◆ **WHAT IS REQUIRED**
Go through the records and transcribe them exactly, passing over any picture.

*** DATA SHOWN

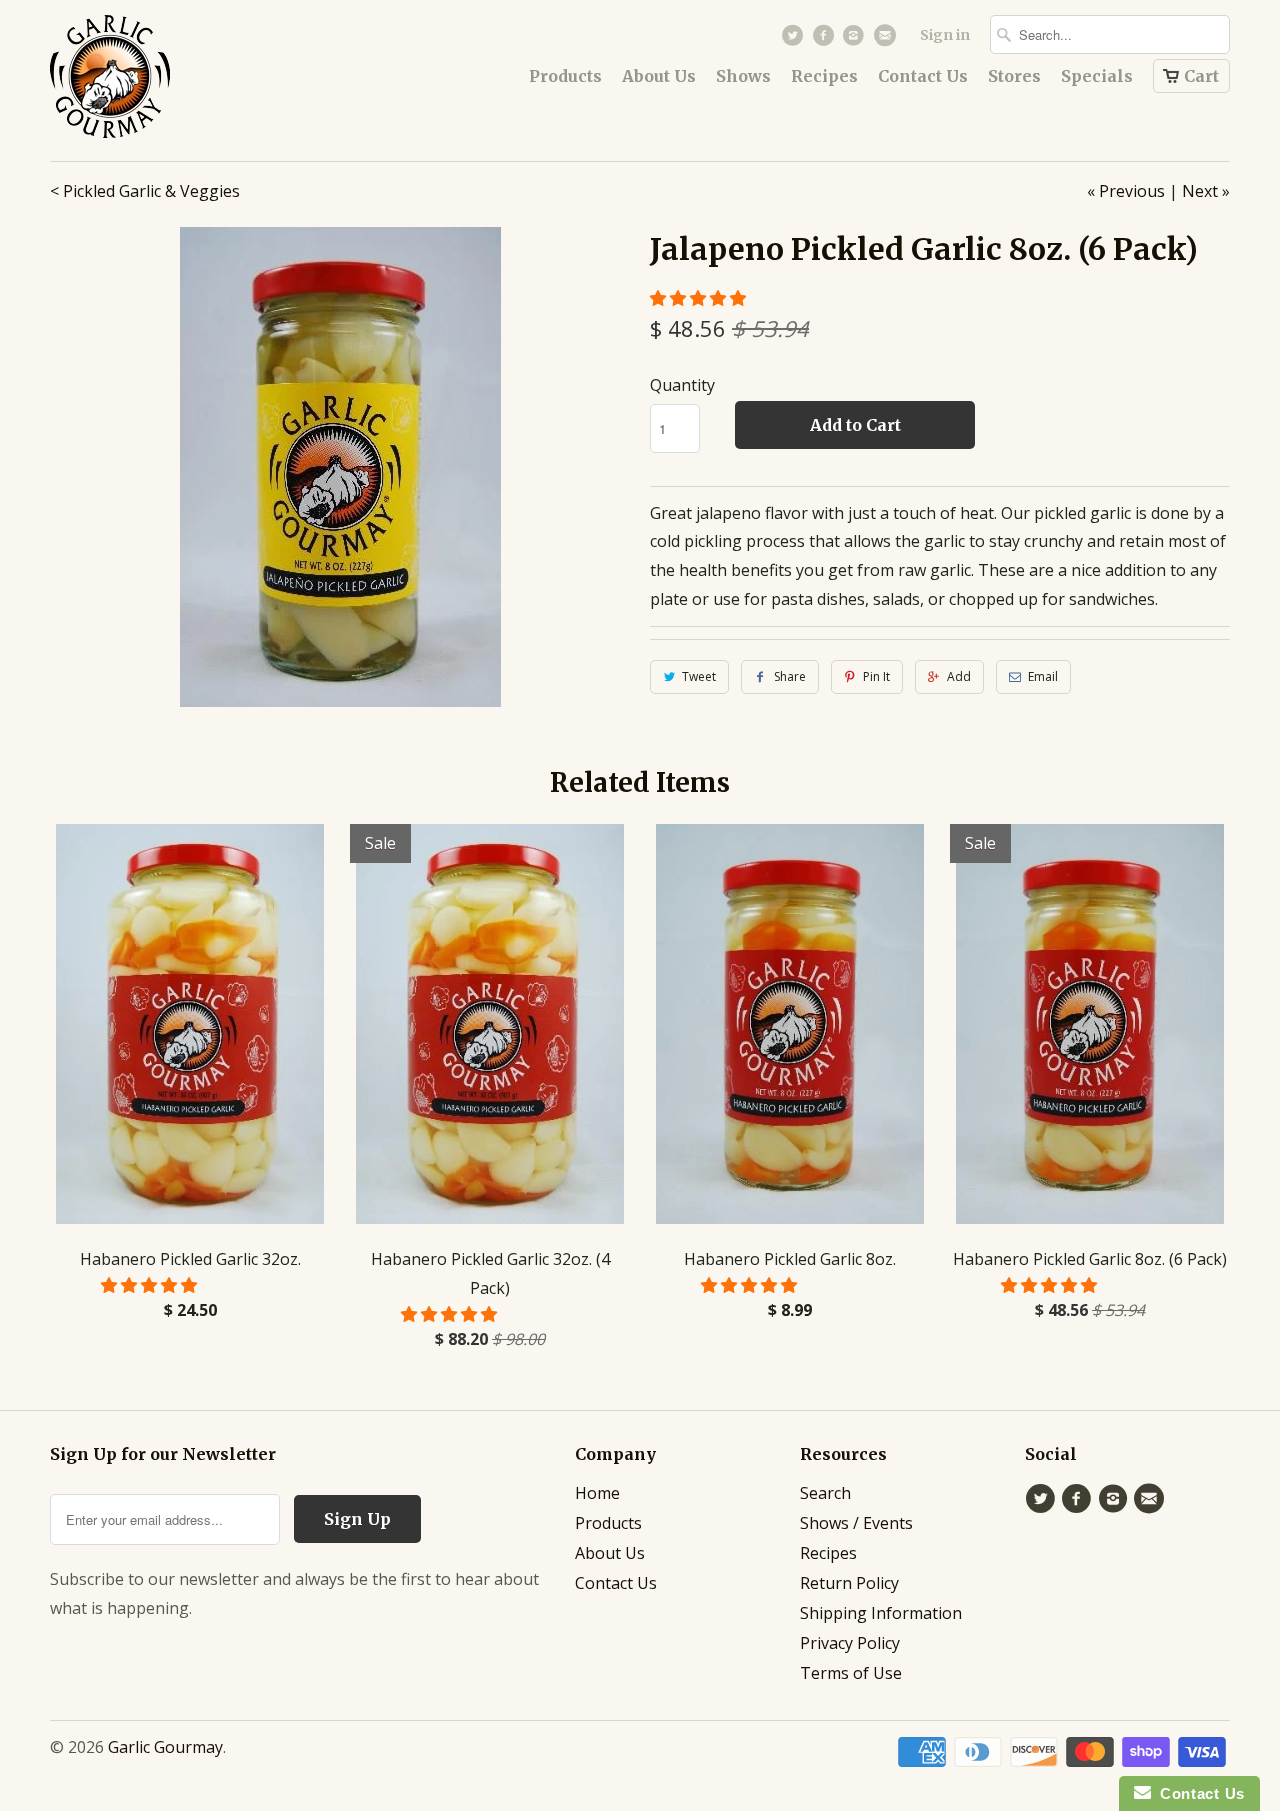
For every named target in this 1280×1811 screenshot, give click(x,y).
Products (565, 76)
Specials (1097, 76)
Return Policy (849, 1583)
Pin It (876, 676)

******

◆ **ANSWER TO THIS EXERCISE**
For every named target in this 1280×1811 screenshot, give click(x,y).
Products (565, 76)
Specials (1097, 76)
Return Policy (849, 1583)
Pin It (876, 676)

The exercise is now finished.